A lot of the people began to murmur that he was probably dead, but Jesus reached down and taking the boy by the hand, drew him to his feet—whereupon the boy seemed to stir, looked around wonderingly, and began to flex his muscles and straighten his clothes, brushing the dust and twigs from his garments and from his hair, no doubt wondering what in the world had taken place.
Later, in private, the disciples rather sheepishly wondered why they had not been able to cast the demon out. They were not about to confess this in public, and were no doubt chagrined when the father had said so openly that they had been unsuccessful in previous attempts to exorcise the spirit.
Jesus gently rebuked them by telling them there were some demons that were far more tenacious than others, thus illustrating that demons are individual creatures and spirit beings who have different kinds of personality and different degrees of stubbornness, and strength. He said, “this kind [of violent demon which is able not only to convulse the body, but also to cause the ears to be stopped up and the tongue to be blocked] will not be cast out except through prayer and fasting.”
Even the use of the word “lunatic” in the old King James version shows the popular concept of the person who was “struck by the moon” or “moon struck” when he was mentally addled, thus believing the affliction was more from an astrological source, attributing certain mystical powers to the moon, than from a demon. (The Latin luna provides the etymological basis for “lunatic” and means “moon.”)

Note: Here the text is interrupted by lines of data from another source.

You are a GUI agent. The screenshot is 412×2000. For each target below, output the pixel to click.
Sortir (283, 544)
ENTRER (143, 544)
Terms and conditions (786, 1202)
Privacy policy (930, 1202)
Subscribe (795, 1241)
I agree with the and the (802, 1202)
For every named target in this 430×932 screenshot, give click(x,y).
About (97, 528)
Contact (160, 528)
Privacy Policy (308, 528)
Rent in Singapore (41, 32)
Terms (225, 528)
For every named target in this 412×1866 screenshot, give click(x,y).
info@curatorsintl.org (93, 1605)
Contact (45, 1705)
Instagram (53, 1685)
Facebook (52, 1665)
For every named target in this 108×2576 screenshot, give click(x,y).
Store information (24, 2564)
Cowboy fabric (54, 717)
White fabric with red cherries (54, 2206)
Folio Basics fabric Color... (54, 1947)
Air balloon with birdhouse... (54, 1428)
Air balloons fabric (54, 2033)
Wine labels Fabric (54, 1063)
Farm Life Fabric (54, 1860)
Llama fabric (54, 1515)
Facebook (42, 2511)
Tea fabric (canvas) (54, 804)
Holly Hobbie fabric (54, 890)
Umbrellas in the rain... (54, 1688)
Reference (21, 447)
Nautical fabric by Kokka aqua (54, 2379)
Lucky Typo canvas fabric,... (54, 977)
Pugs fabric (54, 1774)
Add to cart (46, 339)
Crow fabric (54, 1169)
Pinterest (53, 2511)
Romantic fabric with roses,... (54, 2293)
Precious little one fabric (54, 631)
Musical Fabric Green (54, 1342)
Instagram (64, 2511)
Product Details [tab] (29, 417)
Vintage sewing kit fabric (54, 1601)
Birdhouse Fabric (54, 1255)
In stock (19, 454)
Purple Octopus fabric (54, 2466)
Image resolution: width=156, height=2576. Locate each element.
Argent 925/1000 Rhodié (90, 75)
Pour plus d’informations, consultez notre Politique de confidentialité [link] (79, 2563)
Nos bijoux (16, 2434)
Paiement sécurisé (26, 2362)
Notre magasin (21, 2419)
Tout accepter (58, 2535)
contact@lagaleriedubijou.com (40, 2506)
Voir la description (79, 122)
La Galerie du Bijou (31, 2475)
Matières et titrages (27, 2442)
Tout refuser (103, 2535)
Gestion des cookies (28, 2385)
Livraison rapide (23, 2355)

On one occasion Jesus was up in the vicinity of Tyre and Sidon, along the Syrophoenician seacoast, when a woman of Canaan, a Greek-speaking native of the old Phoenician area, was pestering His disciples.
Perhaps they were walking along through a marketplace shopping for some food to eat to take along to the coast where they could sit down for a few hours’ relaxation and casual conversation, listening to the boom of the surf, and enjoying the bright blue day, when a woman kept asking first one and then the other of the large group of men who were walking among the bazaars and shops of the marketplace, stopping to examine first this and then that article, “Which one is Jesus Christ of Nazareth, the one who is able to do all the healing—I am desperate, you have got to point Him out to me because I need help!”
“What do you want?” one of the disciples asked.
“My daughter is terribly tormented and I believe it is a demon, and I have got to get some help, she is suffering terribly.”
Looking back over their shoulders, perhaps Peter, John and Andrew saw the growing mob of people around the loud protestations of the woman, and, knowing Jesus had come into the area for a much needed rest, probably tried to hustle Him along a little faster, saying, “Lord, let’s get out of here. I think a crowd is gathering.”
Finally, the woman managed to discern who Jesus was and began crying after Him very loudly.
The disciples said, “Lord, send her away, she’s been nagging and crying around after us for a long time now. She is embarrassing the daylights out of us, making a public disturbance and causing everyone to think we are crazy.
Perhaps Peter told Him, “Lord don’t listen to her, you know you came up here to get a rest, and there is no reason to get involved with these people or there is no telling what is going to happen. Let’s wait until we get back down into Galilee before drawing any further attention to ourselves.”
The woman said “I know you. You must be the one who is the Jesus of Nazareth. You have got to help me! I am desperate. My daughter is terribly troubled with a demon!”
Jesus refused to answer the woman. He did not even look at her! (See Matt. 15:21-29, especially v. 23.)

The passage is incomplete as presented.